Immigration authorities have confiscated potentially life-saving cannabis medication after a mother and her epileptic son returned from a 7,000 mile weekend round trip to collect it.
Charlotte Caldwell bought the cannabis oil – which keeps her sick son seizure free – legally in Canada and announced she would be “openly smuggling” it into the UK in protest against the UK’s drug laws.
Twelve-year-old Billy Caldwell made history when he became the first UK recipient of an NHS prescription for cannabis.
Without the drug, he has up to 100 potentially fatal seizures a day but last week the Home Office told his family doctor to stop giving out the drug or face disbarment.
On Thursday, a day before the family’s supply ran out, Caldwell took the dramatic decision to fly to Toronto to get more.
The medication was confiscated at London’s Heathrow airport by officials who said it is not certified for use in the UK.
“I’m just going to turn around and go get some more; and keep doing so until the UK authorities see sense. I take the view that I’d rather have my son illegally alive than legally dead. This is the scenario that the phrase ‘no brainer’ was invented for,” said Caldwell.
Conservative MP Dan Poulter, who is a doctor and who has been supporting the Caldwells, said: “The current law is ridiculous; there is growing evidence that cannabis products used medically can be helpful in treating a number of conditions, but yet is still seen through the prism of illegality here in the UK.”
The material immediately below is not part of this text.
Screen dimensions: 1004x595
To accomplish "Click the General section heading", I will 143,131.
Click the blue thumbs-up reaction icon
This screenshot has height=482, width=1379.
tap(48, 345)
He said it was inhumane to confiscate the medication when it is legal in so many other countries.
He added: “This is bound to have a devastating effect on Billy and his family and I will continue to do all that I can to help bring about this much needed change in our law.”
Ms Caldwell, from Castlederg in Co Tyrone, told a press conference at Heathrow: “It’s Billy’s anti-epileptic medication … it’s not some sort of joint full of recreational cannabis, it is his anti-epileptic medication that he has taken off me at the airport today.
“I will just go back to Canada and get more and I will bring it back again because my son has a right to have his anti-epileptic medication in his country, in his own home.
“Let me tell you something now: we will not stop, we are not going to stop, we are not going to give up, we have love, hope, faith for our kids and we are going to continue.”
She said she will be meeting Mr Hurd at the Home Office this afternoon to plead to get the oil back.